The city is a major character in another poem he selects, as the London Underground weaves delicate threads between family members in his ‘Half Got Out’. A phrase borrowed from Ben Jonson’s description of a baby mid-birth.
‘I could be seeing my / parents right now who / live ten stops away yes / half an hour but I’m / not and what else am I / not doing’. Throughout the poem, the speaker meets other London characters who are also getting further and further away from their parents and grandparents, but with that family thread still tugging inside.
Sketching vivid characters in a few powerful words is one of Will’s great strengths, as anyone who has read his superb poem ‘My Name is Dai’ can attest. And it is his relationships to these people that seem to really motivate him.
‘For me, the address is important, I started writing poems to people,’ he explains. ‘They started to mean something to me when they were less me-based.’
But the most memorable characters of the afternoon come from the poems of Romalyn Ante. Indeed, Romalyn herself is one incredible character. She writes between shifts as a full-time specialist nurse practitioner in the West Midlands NHS, and her latest book, Antiemetic for Homesickness, is rich with the images and gut-punches of a working life on the hospital ward.

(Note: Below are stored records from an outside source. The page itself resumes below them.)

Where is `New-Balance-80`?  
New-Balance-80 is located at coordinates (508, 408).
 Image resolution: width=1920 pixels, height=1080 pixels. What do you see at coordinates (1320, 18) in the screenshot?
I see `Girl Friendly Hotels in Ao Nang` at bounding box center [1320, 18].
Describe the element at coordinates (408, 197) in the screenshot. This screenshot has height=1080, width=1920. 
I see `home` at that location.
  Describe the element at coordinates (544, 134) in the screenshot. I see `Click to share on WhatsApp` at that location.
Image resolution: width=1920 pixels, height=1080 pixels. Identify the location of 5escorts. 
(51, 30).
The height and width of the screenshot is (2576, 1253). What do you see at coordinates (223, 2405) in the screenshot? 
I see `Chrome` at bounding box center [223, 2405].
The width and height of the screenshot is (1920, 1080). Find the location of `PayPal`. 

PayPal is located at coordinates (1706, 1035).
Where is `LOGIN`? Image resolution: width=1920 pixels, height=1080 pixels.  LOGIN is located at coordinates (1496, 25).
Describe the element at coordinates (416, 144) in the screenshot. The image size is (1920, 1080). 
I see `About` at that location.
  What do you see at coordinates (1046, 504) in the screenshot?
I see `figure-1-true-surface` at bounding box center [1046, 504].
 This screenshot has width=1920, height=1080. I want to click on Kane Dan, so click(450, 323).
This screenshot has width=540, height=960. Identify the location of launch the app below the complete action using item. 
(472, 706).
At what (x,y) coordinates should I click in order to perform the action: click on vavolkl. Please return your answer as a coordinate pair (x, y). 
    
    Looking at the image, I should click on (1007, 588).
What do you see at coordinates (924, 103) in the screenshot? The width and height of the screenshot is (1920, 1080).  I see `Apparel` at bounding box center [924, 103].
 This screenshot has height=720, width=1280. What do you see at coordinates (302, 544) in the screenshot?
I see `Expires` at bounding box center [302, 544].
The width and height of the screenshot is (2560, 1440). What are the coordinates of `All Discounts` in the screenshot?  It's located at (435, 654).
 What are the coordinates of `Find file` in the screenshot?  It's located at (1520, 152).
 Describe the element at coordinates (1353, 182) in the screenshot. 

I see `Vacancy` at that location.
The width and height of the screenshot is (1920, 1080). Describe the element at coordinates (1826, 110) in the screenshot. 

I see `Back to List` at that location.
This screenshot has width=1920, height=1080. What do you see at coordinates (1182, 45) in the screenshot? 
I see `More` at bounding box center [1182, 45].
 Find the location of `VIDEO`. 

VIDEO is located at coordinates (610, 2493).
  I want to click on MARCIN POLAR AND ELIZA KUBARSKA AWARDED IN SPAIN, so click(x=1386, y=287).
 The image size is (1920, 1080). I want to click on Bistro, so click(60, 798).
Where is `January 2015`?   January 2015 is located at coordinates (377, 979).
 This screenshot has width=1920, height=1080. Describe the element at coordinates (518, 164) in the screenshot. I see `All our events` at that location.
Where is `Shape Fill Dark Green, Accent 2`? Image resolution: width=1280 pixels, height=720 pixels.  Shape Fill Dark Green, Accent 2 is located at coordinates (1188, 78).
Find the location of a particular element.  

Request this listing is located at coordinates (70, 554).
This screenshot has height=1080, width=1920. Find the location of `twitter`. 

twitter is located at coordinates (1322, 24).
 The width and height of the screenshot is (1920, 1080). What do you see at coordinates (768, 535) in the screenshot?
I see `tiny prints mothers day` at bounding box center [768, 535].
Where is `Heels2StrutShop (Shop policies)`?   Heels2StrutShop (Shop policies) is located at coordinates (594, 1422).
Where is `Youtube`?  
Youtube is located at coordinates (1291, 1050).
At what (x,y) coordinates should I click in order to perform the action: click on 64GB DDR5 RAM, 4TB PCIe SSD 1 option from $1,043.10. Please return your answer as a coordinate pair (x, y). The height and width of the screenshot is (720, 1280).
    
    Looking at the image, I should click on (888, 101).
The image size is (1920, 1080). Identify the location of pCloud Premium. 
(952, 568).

Say United Kingdom, say the queen, NHS.
Does winter always mean – ?
Listen – can you hear it? The loneliness
of stretchers queued along A&E corridors.
Surely, in the days of coronavirus, a book of poems written by an NHS nurse about her experiences deserves major national recognition. I mean, they gave Joe Wicks an MBE. Romalyn Ante should at least be invited on The One Show.
Her real knockout work is ‘Group Portrait at the Stopover’, which she reads at the end of her set. Romalyn’s writing often gives powerful, delicate insights into her Filipino family, but in this poem, she summons the spectacle of a whole nation, displaced in an airport lounge, sharing food from the variety of countries they have most recently been employed in.
‘Elbow to elbow on waiting chairs’ the Filipino overseas workers exchange butter fudge and incredible stories. Romalyn says she is particularly interested in those who are ‘exiled through employment’ and the astonishing repetition of the same worker migration, generation after generation, daughter after mother.
‘Tara na, let’s not think, / for now, of the next generation that will meet at this gate, / the same old stories that will hum out of younger mouths.’
She tells us how the scene she came across – of Filipino workers at a Dubai airport – ‘filled me with such joy, but such sadness at the same time. Joy because I realised that, even after so many years, Filipinos still choose to leave, in order to rebuild, and build the life that they want for their loved ones, so there’s an honour in that. But also sadness because, after so many years, the Philippines, and I’m sure many other countries, continue to let their people down. They cannot provide economic security after all those years’.
This is the most intimate Manchester Literature Festival ever held. As Will Harris looks directly at you and reads poetry about the death of his grandmother, you can’t not feel it. Indeed, it’s interesting that all three of these young poets read something about their grandmother, or their mother. Nina Mingya Powles, Will Harris and Romalyn Ante have been grouped together at this event because of their heritage, and their hour of poetry shows us that if ‘heritage’ means anything, it means family. It means people, standing back in time, or waiting sat by the phone. Waiting for you.
The work of these East Asian diaspora writers is not simply the poems wrought from one section of the map. These are the poems of grandchildren.